Dressed in orange, John Cantlie, who in 2012 escaped an earlier kidnapping in Syria, asks why he and others have been abandoned by the US and UK governments.
ISIS has recently killed three hostages and, in a video showing the death of UK aid worker David Haines, threatened to kill British man Alan Henning next.
No ISIS militants are seen in the video, which is entitled Lend Me Your Ears and is addressed to the Western public.
In it John Cantlie says other European governments have negotiated for the release of their hostages but says the US and UK have done things differently.
“After two disastrous and hugely unpopular wars in Afghanistan and Iraq, why is it that our governments appear so keen to get involved in yet another unwinnable conflict?” he says.
He also says this is the first of several of what he calls programs in which he will explain the philosophy of ISIS.
From comments on the tape, it is clear it was made this year, but not precisely when.
The video featuring John Cantlie has been released nearly a week after footage depicting the death of David Haines, the first British hostage to be killed.
It was in that video that the life of Alan Henning, 47, from Salford, was threatened.
Alan Henning was a volunteer on an aid convoy in December 2013 when he was seized just after crossing into Syria.
Earlier, British Muslim leaders called for his immediate release, saying anyone undertaking a humanitarian act should be held in the highest esteem.

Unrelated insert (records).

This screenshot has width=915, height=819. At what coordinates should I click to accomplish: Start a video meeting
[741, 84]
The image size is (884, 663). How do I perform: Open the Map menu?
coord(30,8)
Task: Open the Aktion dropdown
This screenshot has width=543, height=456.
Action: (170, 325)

The video of David Haines’s death followed the killings of US journalists James Foley and Steven Sotloff – which were also shown in videos – in August and earlier this month respectively.
On September 16, IS released a separate video, which was described by analysts as a video response to US air strikes.
The slickly produced, Hollywood-style trailer for a film entitled Flames of War refers to US President Barack Obama’s insistence that US combat troops would not be returning to fight in Iraq.
In an apparent taunt, it depicts wounded US troops, masked executioners standing over kneeling captives, and declares at the conclusion: “Fighting has just begun.”